Amante del fútbol, establece un símil al hablar sobre el cambio de década. “Hay una situación terrible en jugadores como Messi o Ronaldo, que ahora se encuentran en el pináculo de sus facultades y dentro de tres o cuatro años serán unos jubilados. Aunque no hay ninguna evidencia concreta de que eso va a suceder, ellos saben que el reloj del tiempo los está marcando de algún modo. Lo mismo ocurre a los sesenta años”, cuenta en entrevista con dpa.

Así, agrega, por más bien que uno se sienta hay que ser consciente de que “el tiempo es limitado”. Tan consciente como para lograr olvidarse de ello y seguir el mandato del “carpe diem” romano. “La mejor forma de hacerlo creo que es desentenderse un poco de esta preocupación y vivir con la plenitud de quien está en el último día posible”.

Y es que, cuenta Villoro (nacido en la Ciudad de México el 24 de septiembre de 1956), “no hay mayor éxtasis que el paso del tiempo”, no hay cosa más “rica” del paso por la vida que “poder acumular edades y contrastarlas”. “En un hombre de 60, si él tiene suficiente sensibilidad para regresar a sus distintas edades, sigue estando el niño de 5, el adolescente de 15, el joven de 24”.

A Villoro le encanta la dedicatoria de “El Principito”, en la que Antoine de Saint-Exupéry “le dedica el libro a su mejor amigo, pero dice ‘no se lo dedico al adulto, sino al que él fue cuando era niño, porque todos los adultos han sido niños pero no todos lo recuerdan'”, apunta.

Mucha gente “se olvida del niño que fue, lo niega, y aquel niño que pintaba cuadros como Miró o tenía grandes fantasías luego se convierte en el peor de los diputados y es un adulto bastante reprobable”.

Hijo del filósofo Luis Villoro, el escritor de obras como La casa pierde (1999) o El testigo (2004) creció en un ambiente intelectual que lo llevó a estudiar sociología en la Universidad Autónoma Metropolitana y a estar desde muy temprano relacionado con el mundo del periodismo y la crítica. Se cuentan por decenas sus artículos publicados en distintos medios de comunicación, muchos con su gran cruz y pasión como protagonista, el país que lo vio nacer.

“Prácticamente todo lo que he escrito tiene que ver con México. He viajado bastante pero siempre vuelvo a este enigma, a este extraño deporte extremo que es ser mexicano. Hay un diálogo con mi país que por supuesto es un diálogo crítico, una puesta en duda de la identidad”, explica.

Villoro concede a dpa esta entrevista en Madrid, donde ha presentado “El mariachi, mi madre y otras especies protegidas”, una obra de teatro escrita por él. Sí, teatro, una afición que cultiva desde hace una década, cuando decidió dejar de ser solo un espectador para seguir otra de las “grandes lecciones” del paso del tiempo, renovarse o morir.

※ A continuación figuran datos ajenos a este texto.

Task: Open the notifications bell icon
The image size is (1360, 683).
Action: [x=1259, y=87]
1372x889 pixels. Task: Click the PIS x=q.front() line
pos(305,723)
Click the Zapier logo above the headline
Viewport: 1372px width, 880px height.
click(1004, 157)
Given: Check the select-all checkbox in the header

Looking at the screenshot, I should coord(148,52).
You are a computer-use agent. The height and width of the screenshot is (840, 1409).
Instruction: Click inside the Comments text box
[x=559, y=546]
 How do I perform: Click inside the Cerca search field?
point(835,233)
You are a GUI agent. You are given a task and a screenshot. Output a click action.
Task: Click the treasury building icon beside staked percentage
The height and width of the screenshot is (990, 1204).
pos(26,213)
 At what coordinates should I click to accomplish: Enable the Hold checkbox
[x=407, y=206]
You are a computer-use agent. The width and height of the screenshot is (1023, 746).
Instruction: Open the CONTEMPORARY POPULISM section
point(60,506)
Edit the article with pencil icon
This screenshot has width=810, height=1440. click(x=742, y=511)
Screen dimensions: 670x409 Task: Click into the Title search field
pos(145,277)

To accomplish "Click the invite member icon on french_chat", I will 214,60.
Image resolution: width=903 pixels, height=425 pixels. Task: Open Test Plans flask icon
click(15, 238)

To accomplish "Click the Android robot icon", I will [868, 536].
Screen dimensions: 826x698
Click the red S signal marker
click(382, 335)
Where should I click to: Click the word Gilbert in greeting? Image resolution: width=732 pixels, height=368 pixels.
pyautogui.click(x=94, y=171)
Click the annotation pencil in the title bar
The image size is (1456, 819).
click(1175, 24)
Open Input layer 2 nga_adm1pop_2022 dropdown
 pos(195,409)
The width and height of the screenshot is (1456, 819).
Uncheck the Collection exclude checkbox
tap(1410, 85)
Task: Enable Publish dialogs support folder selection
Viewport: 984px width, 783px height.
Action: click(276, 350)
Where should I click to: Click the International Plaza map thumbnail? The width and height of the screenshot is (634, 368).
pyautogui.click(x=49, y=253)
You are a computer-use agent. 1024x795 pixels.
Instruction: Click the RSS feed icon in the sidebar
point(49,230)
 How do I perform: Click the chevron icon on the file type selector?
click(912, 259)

“Las cosas que he hecho hasta ahora no deben llevarme a tratar de escribir con el impulso adquirido. Todos nosotros hemos visto artistas admirables a los que se les agota la fuente, pintores que se repiten y se dedican a reproducir el mismo cuadro o escritores que le están dando cuerda a una misma fórmula. A mí la repetición me parece una forma del infierno y he tratado de ponerme a salvo, en ocasiones cambiando de género”, explica.

Así, a sus casi sesenta y con cerca de una decena de novelas, otros tantos libros de cuentos, relatos de viaje y hasta letras de canción, sigue “teniendo las mismas inseguridades, las mismas zozobras al escribir y esto también me parece estimulante”, asegura.